In [12]:
# Load packages
import numpy as np
import torch
from torch.utils.data import DataLoader
from sklearn.feature_extraction.text import TfidfVectorizer
from sklearn.metrics import roc_auc_score, roc_curve, precision_recall_fscore_support
from sklearn.svm import SVC, NuSVC, LinearSVC
from sklearn.linear_model import LogisticRegression
import time

from models import NeuralNetwork, TrainConfig, evaluate, save_model, load_model, plot_results
from utils import load_data, split_data, encode_data, mapping_dict
from pathlib import Path
import altair as alt
import pandas as pd

from tqdm import tqdm

if torch.cuda.is_available():
    for i in range(torch.cuda.device_count()):
        print("Device: cuda")
        print(torch.cuda.get_device_name(i))
else:
    print("Device: cpu")

Device: cuda
NVIDIA GeForce RTX 3050 Laptop GPU


# Prepare

In [2]:
data = load_data(folder_path="data/train/power/", file_list=['power-gb-train.tsv'],text_head='text_en')
train_raw, test_raw = split_data(data, test_size=0.2, random_state=0)

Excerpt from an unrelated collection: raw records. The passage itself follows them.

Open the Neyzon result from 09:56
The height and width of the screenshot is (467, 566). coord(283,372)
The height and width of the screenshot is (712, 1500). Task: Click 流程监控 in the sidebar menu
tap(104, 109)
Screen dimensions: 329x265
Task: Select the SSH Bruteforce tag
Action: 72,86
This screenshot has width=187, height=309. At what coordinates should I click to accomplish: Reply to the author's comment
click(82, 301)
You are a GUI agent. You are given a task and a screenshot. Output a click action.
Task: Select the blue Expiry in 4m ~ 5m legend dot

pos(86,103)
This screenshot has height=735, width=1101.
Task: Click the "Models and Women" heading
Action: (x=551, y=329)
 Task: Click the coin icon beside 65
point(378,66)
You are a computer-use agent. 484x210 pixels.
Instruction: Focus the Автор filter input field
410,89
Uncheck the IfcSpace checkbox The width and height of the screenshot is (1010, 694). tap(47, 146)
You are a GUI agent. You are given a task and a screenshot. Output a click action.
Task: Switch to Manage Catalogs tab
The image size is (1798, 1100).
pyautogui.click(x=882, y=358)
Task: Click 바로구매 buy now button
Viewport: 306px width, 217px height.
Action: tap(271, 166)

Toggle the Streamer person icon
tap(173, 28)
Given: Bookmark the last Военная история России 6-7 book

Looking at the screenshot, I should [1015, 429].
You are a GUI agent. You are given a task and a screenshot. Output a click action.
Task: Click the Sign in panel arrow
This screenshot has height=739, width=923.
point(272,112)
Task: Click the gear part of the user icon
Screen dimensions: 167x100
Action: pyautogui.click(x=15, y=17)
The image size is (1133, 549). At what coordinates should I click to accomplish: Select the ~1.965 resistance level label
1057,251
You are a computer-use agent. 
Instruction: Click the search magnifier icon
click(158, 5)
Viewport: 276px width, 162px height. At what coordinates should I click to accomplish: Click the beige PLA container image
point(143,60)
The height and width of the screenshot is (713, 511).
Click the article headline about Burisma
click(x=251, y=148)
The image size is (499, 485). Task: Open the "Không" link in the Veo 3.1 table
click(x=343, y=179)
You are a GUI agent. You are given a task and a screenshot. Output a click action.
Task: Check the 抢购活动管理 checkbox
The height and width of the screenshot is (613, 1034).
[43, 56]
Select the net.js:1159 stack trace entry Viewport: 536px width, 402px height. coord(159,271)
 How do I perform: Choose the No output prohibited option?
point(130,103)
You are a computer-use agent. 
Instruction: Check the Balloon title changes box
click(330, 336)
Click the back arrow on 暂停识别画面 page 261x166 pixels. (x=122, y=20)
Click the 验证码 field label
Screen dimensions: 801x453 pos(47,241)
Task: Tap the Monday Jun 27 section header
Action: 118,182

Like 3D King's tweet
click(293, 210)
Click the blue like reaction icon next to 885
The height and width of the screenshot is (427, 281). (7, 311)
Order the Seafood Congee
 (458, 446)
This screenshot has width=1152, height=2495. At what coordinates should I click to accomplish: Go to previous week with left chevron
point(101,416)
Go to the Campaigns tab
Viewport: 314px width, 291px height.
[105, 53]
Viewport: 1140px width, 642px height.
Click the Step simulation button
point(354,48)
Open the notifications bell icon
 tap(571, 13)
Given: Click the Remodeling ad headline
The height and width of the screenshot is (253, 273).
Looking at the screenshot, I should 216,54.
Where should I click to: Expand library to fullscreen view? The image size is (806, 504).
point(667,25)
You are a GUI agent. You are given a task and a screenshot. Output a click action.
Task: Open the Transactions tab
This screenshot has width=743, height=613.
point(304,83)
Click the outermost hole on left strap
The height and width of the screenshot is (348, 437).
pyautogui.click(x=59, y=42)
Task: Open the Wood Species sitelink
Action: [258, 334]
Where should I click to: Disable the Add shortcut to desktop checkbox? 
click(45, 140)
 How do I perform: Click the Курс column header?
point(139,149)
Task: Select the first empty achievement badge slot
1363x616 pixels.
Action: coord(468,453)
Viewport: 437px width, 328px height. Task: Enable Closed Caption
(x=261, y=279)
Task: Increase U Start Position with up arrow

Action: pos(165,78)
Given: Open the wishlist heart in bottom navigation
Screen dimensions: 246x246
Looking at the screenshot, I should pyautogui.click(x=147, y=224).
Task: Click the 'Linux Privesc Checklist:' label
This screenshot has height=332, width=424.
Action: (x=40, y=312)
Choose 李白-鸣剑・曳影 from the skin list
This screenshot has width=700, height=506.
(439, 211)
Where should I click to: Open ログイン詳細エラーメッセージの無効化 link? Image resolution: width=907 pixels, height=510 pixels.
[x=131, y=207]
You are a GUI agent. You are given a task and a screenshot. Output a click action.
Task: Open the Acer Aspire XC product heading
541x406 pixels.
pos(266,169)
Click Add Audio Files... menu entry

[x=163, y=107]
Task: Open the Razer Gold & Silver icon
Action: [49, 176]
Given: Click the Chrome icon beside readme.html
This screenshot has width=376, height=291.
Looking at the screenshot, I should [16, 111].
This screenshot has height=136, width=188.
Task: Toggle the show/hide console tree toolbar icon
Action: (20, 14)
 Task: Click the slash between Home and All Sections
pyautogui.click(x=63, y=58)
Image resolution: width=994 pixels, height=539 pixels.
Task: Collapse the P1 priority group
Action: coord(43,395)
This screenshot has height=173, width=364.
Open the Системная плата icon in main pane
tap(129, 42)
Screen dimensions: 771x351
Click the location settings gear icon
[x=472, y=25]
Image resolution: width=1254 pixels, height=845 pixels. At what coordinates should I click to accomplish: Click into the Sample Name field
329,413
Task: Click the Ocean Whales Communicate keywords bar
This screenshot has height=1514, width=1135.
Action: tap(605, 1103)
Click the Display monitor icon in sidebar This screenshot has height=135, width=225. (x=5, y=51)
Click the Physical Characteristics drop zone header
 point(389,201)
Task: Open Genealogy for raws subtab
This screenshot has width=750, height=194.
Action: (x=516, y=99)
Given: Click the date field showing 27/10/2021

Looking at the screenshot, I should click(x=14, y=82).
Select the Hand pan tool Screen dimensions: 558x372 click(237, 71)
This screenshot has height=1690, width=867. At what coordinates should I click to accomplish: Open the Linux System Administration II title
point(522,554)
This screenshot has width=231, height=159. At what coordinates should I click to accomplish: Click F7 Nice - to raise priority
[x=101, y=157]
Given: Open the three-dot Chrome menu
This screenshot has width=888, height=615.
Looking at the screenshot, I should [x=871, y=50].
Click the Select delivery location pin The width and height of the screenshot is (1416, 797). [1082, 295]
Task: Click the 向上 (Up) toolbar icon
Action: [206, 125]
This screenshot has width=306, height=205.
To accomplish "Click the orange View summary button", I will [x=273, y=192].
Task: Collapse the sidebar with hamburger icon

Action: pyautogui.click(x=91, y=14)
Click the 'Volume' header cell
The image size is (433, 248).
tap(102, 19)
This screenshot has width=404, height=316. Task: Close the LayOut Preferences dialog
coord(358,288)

print("Prepare data encoder...")
tfidf_encoder = TfidfVectorizer(max_features=50000)
tfidf_encoder.fit(train_raw.texts)

# POC
print("Prepare data...")
train_data_nn = encode_data(train_raw, tfidf_encoder)
test_data_nn = encode_data(test_raw, tfidf_encoder)

print("Train model")
models_dir = Path('models/gb')

if not models_dir.exists():
    models_dir.mkdir(parents=True, exist_ok=True)

train_config = TrainConfig(
    num_epochs      = 10,
    early_stop      = False,
    violation_limit = 5,
    
)

dataloader = DataLoader(train_data_nn, batch_size=128, shuffle=True)

USE_CACHE = False

model_nn = NeuralNetwork(
    input_size=len(tfidf_encoder.vocabulary_),
    hidden_size=128,
    device='cuda'
)

if (models_dir / 'model_nn.pt').exists() and USE_CACHE:
    model_nn = load_model(model_nn, models_dir, 'model_nn')
else:
    model_nn.fit(dataloader, train_config, disable_progress_bar=False)
    save_model(model_nn, models_dir, "model_nn")


with torch.no_grad():
    # X_test = torch.stack([dta[0] for dta in test])
    X_test = torch.stack([test[0] for test in test_data_nn]).to(model_nn.device)
    y_test = torch.stack([test[1] for test in test_data_nn]).to(model_nn.device)
    y_pred = model_nn.predict(X_test)
    y_prob = model_nn.forward(X_test)


result_nn = evaluate(y_test, y_pred, y_prob)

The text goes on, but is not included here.